• [GIVEN TASK] Find every line below that contains the word "button" and copy each of those lines in full.

* begin *

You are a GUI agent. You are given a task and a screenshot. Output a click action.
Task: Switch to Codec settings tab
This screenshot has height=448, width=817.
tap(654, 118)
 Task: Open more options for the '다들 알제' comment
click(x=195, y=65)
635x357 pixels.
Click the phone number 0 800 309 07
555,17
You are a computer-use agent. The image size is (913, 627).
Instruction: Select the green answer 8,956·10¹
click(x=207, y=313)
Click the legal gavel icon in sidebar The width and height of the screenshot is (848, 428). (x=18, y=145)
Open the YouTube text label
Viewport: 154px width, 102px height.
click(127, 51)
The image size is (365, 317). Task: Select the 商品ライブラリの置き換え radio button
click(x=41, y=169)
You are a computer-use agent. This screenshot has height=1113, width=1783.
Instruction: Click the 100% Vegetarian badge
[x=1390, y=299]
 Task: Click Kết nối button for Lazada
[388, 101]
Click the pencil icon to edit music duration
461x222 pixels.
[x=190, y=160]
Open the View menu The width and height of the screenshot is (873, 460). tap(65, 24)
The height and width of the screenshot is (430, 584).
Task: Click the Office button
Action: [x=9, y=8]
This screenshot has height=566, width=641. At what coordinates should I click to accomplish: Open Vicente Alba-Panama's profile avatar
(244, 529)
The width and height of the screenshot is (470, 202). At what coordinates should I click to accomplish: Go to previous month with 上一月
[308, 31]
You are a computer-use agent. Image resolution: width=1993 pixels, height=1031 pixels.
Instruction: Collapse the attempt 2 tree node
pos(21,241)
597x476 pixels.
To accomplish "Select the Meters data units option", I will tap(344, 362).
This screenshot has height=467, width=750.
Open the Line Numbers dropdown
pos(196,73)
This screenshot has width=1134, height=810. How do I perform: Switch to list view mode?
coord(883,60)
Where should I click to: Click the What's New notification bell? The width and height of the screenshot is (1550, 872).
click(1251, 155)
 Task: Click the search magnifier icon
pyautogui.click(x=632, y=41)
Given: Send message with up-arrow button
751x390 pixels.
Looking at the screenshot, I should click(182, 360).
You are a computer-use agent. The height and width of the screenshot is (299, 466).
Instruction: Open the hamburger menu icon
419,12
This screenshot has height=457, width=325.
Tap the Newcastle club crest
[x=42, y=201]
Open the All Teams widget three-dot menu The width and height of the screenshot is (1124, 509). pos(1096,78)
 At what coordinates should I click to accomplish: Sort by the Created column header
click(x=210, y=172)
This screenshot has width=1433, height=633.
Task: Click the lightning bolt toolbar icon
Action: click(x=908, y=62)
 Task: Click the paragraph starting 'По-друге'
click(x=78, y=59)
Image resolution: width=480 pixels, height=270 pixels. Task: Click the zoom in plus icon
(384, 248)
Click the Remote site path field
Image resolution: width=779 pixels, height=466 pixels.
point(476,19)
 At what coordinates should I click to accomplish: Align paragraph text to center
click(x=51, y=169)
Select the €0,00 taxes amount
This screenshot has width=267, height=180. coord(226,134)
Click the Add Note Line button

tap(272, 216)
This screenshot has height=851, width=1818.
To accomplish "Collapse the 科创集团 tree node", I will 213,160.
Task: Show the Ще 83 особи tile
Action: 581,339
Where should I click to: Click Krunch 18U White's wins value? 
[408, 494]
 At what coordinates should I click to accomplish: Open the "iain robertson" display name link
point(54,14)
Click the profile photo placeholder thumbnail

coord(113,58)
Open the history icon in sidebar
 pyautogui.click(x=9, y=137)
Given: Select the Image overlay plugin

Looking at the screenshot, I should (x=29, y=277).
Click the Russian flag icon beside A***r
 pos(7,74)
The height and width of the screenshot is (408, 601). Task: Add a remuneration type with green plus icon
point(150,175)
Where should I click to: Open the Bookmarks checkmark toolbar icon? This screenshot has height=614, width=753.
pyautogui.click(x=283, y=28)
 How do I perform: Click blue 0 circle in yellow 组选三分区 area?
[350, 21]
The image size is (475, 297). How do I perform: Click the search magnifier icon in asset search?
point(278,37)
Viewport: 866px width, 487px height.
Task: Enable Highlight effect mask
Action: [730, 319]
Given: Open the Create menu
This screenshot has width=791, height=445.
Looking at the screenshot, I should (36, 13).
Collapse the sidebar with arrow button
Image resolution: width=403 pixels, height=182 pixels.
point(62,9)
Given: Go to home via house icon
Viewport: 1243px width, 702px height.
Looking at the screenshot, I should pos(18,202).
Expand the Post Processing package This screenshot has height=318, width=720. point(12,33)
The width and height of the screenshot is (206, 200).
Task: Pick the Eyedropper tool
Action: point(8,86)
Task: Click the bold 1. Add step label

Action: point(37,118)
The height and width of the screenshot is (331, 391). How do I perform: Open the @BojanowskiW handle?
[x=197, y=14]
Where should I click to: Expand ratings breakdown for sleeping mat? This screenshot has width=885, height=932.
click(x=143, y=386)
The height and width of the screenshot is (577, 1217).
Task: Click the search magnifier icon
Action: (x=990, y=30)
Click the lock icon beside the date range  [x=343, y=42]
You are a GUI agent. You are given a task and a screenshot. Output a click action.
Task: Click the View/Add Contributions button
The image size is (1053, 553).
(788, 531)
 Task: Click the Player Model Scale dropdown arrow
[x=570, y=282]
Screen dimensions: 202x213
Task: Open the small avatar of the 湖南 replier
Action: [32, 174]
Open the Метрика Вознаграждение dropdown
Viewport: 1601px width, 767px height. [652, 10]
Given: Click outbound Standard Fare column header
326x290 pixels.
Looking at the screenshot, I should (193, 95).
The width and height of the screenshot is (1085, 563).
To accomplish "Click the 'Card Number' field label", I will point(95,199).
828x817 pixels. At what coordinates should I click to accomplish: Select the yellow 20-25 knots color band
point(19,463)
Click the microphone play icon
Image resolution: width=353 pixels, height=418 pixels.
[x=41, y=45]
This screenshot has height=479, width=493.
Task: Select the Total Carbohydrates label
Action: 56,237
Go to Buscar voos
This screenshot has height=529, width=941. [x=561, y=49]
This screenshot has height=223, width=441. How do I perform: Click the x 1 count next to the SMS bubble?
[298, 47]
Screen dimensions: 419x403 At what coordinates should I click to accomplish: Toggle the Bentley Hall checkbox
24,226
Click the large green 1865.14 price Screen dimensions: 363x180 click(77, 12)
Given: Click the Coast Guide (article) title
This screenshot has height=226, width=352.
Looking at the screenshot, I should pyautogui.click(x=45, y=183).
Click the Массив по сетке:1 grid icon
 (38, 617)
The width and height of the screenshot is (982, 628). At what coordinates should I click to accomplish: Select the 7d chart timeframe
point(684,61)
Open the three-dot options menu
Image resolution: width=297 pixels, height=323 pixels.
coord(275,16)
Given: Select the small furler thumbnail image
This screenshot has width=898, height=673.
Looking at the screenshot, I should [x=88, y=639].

* end *

• [OUTPUT BELOW]
The image size is (365, 317). Task: Select the 商品ライブラリの置き換え radio button
 Task: Click Kết nối button for Lazada
Task: Click the Office button
Given: Send message with up-arrow button
Click the Add Note Line button
Collapse the sidebar with arrow button
Task: Click the View/Add Contributions button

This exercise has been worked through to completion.